Optimize fstab to Improve R/W Performance of Hard-drives
Wow what a difference! If you have read a couple of my other articles you may know about my adventures with file sharing on a home network.
Taking a homebrew approach at setting all this up has proven… interesting.
Not the least of which was when I figured out why syncing was so slow to the RAID on my file server. In one sentence: I needed to change sync
to async
in fstab
. There! Article finished. Just kidding; please keep reading to learn more.
For those who may not know, fstab
is where Linux goes to get mounting options for disks upon start-up. Think of it like a cheat-sheet for those really tough problems on a final exam. With the proper settings your disks will perform well but as I found out, it only takes one parameter to make everything go sideways!
The async
option in fstab
is the opposite of sync
, which is rarely used; async
is the default.
The sync
option means all changes to the filesystem are immediately flushed to disk. For mechanical drives this leads to a huge slow down as the system has to move the disk heads to the right position and wait for the operation to complete.
With async
the system buffers the write operation and optimizes the actual writes; instead of being blocked the process continues to run.
See this post for details.
Wow what a difference that made!
I found it very useful to open both VNC and SSH sessions to debug the remote machine during the below steps.
Grep to find Process
Useful tools for troubleshooting here:
ps fauxww | grep -A 1 ‘[R]SYNC’
I used the above grep command to see if there are any rsync
processes running. Yes at this point it is worth mentioning that I use rsync
to automate copying and related operations between my machines. Some basic copying from one machine to another will also work during troubleshooting but I find that it is easier in this instance to debug when I have a separate process running to deal with copying. Think of it like trying to run a race while figuring out what is going wrong with your gait, I do not know about the rest of you but it is probably easier to watch someone else running and see how they do instead of trying to watch and critique yourself.
In short, if everything is going well with your automated copying and syncing operations there should be multiple rsync
processes, as per this post.
Disk Monitoring
Another useful tool when figuring out read/write transfer speeds:
iotop
The iostat
and iotop
commands (run as SuperUser
) help monitor system input/output device loading by observing the time the devices are active in relation to their average transfer rates. They are sometimes used to evaluate the balance of activity between disks as per this post.
Finding a Folder
Okay so this is not strictly related to the problem at hand — call it a close cousin to all of the other troubleshooting bits and pieces. Say what you will but I find it helpful to be able to quickly locate and confirm various items in sub-folders particularly when my copying operations via rsync
have a delete feature each time they are run. To find a folder named Documents
in your home
directory, run:
find $HOME -type d -name 'Documents'
OR
find ~ -type d -name 'Documents'
OR
find /home/<user>/ -type d -name 'Documents'
See here for details.
Kill Process
There are a number of ways to kill a process if you know the name of it.

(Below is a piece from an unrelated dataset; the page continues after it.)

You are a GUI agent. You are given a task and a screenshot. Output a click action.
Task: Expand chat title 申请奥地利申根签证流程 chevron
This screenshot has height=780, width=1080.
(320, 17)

Again, not strictly close-holed to the problem at hand but I did find it helpful while I was going through my other troubleshooting steps. Here are a couple different ways you can accomplish this. We are going to assume that the process we are trying to kill is named irssi:
kill $(pgrep irssi)
killall -v irssi
pkill irssi
kill `ps -ef | grep irssi | grep -v grep | awk ‘{print $2}’`
Refer here for details.
Kernel Tracing
Back to something a tad more relavent to our problem at hand: the utilities for kernel tracing are very useful when hunting down processes and services that are consuming CPU and IO!
In my quest to find what was causing such slow read/write speeds I posed a number of questions in an effort of process of elimination.

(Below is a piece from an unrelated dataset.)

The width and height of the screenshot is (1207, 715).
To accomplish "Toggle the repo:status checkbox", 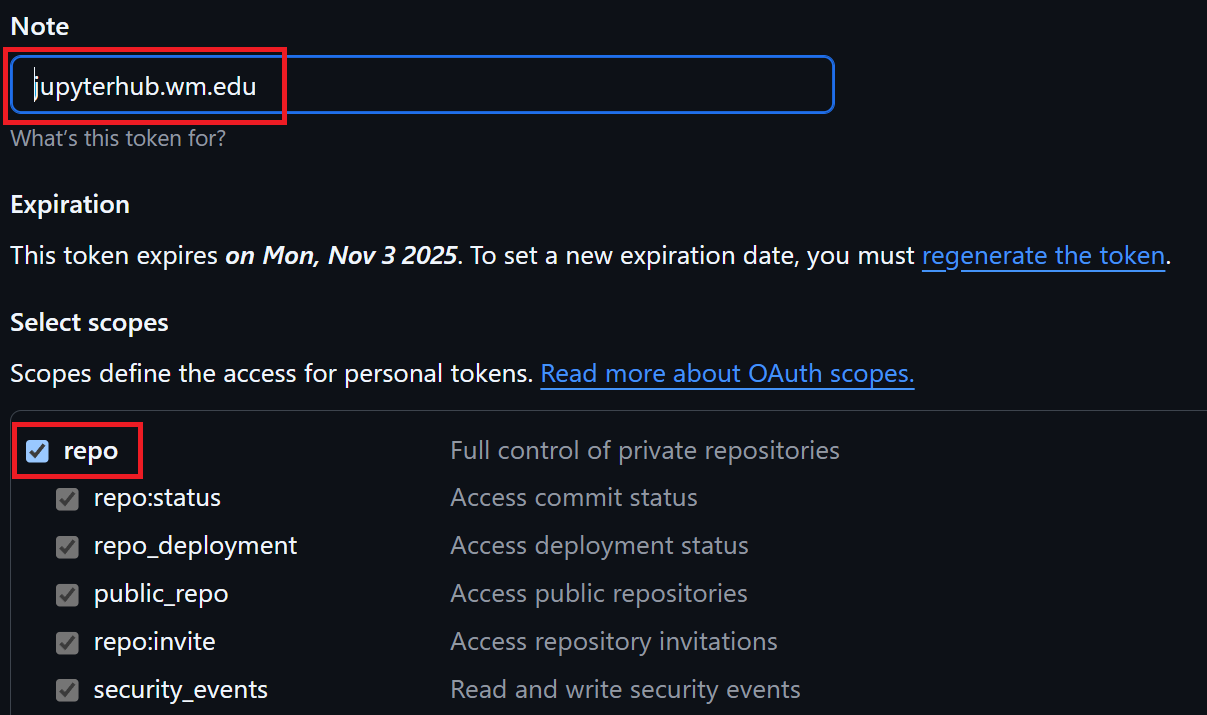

Was it the stripe size for the RAID array that was causing the slow-down? Nope; this did not have an effect.
What about the commit time? Default should be five seconds before jbd2
is run.
Still a lot of excessive flushing after specifying commit=10 (10 seconds) in fstab!
This was the post that ultimately got me pointed in the right direction!
In order to capture events you need to be logged in as SuperUser, see here for details:
sudo -s
Set events for all services beginning with jbd2
:
echo jbd2:* > /sys/kernel/debug/tracing/set_event
Cancel all event tracing:
echo > sudo /sys/kernel/debug/tracing/set_event
Set ext4_sync_file_enter
event:
echo 1 > /sys/kernel/debug/tracing/events/ext4/ext4_sync_file_enter/enable
Send trace output to a non-SuperUser log file:
cat /sys/kernel/debug/tracing/trace > /home/<user>/out.txt
or
cat /sys/kernel/debug/tracing/trace_pipe > /home/<user>/out.txt
Taking a closer look at what was captured with the ext4_sync_file_enter
event, I determined that there was an absolute crap-ton of flushing occuring on a regular basis. Bingo! This was my culprit. The excessive flushing was due to the sync
setting for my RAID in the fstab
file. While possibly good in some situations, it was preferable (at least for me) to change it to async
. Any downside of choosing this option from my perspective was far outweighed by the fact that my disk I/O improved by a significant margin. All that being said you will want to do a bit more reading before deciding if this option is right for you, too.
Lots of troubleshooting with different Linux services and utilities but it was worth it; rsync
from one machine to another was a couple kB, now clocking in at 60MB!
Postscript
In my search for possible causes I pondered disk fragmentation. Turns out ext4
filesystem should not need to be defragmented, see this post for details. This whole article was admittedly a bit fragmented itself as there were a number of un-related services and utilities brought to bear to get to the root of my disk I/O problem. What experiences have you had in making your disks read and write faster?